___ Input data ___

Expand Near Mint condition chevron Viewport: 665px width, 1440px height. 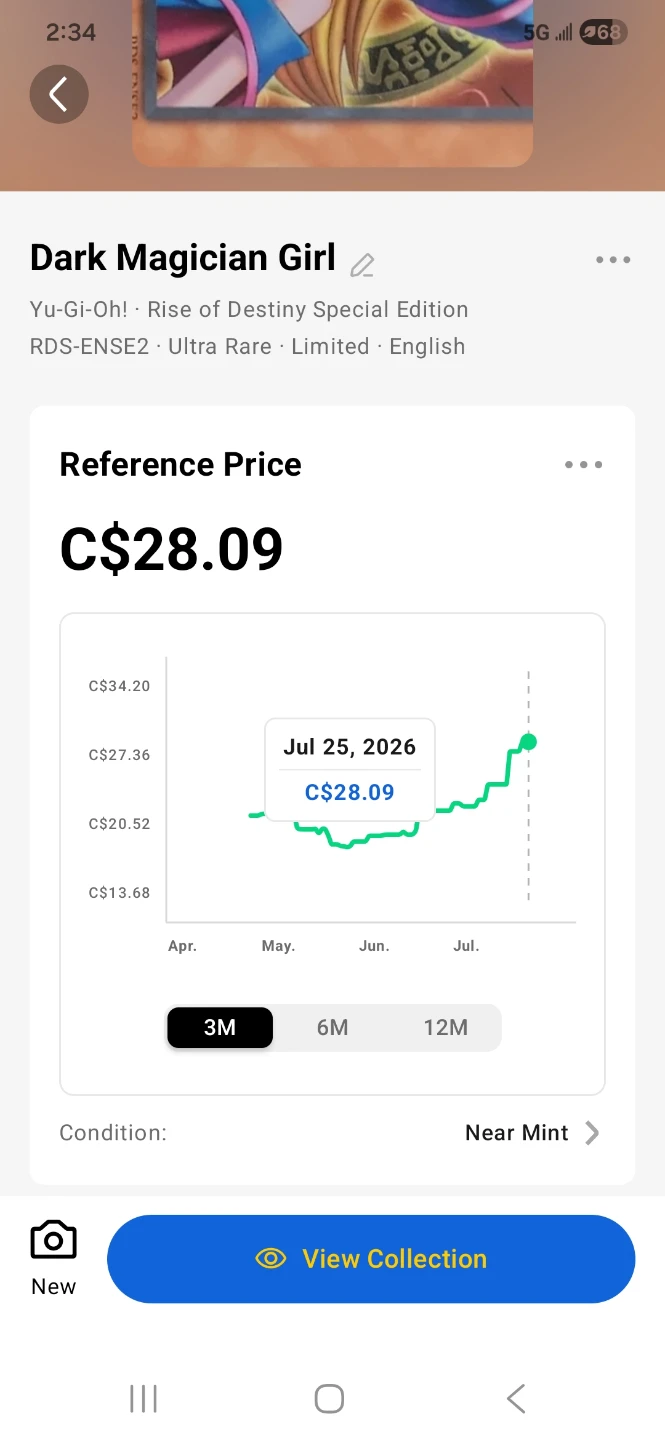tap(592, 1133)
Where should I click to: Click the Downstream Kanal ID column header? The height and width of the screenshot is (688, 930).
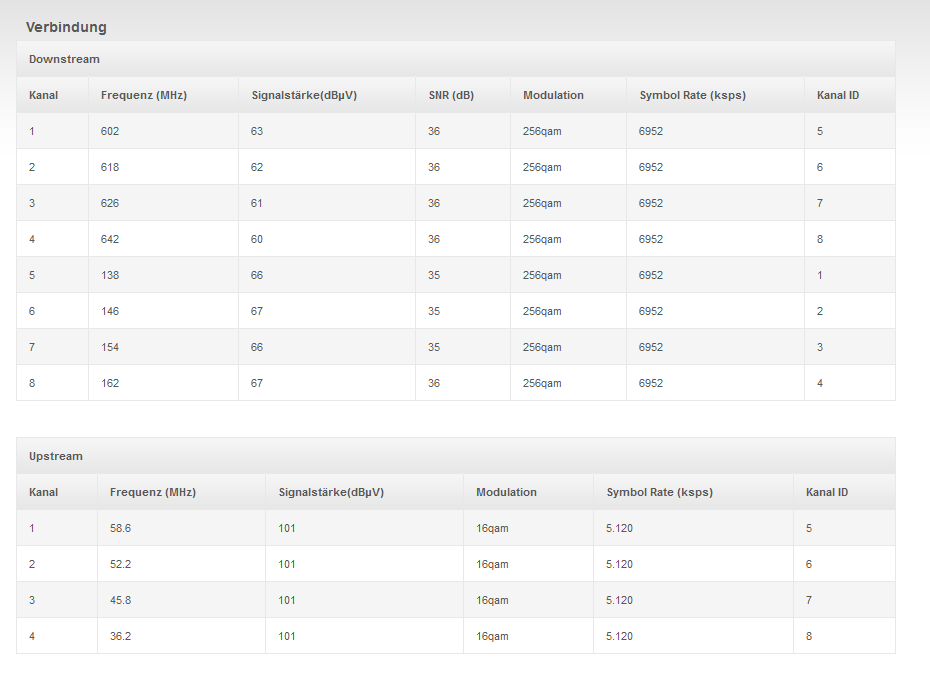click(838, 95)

___
___ Input data ___

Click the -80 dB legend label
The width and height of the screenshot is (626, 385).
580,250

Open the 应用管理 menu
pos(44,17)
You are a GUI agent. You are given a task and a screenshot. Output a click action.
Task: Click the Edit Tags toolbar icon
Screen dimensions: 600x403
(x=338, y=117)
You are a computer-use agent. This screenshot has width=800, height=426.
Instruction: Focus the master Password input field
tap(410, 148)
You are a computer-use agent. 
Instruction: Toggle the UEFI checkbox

___
___ Input data ___

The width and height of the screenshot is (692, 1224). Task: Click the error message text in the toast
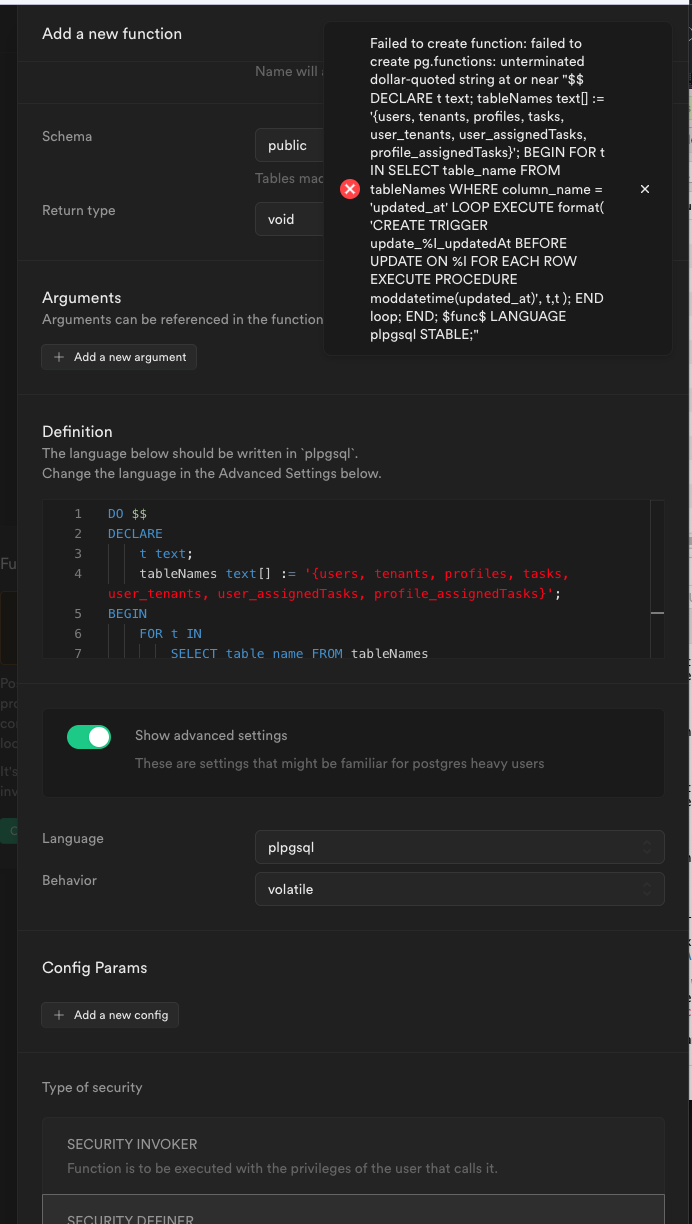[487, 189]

___

The task: Scan the listing for "computer" and copy out each line that has it.

Reply:
You are a computer-use agent. This screenshot has width=800, height=426.
You are a computer-use agent. 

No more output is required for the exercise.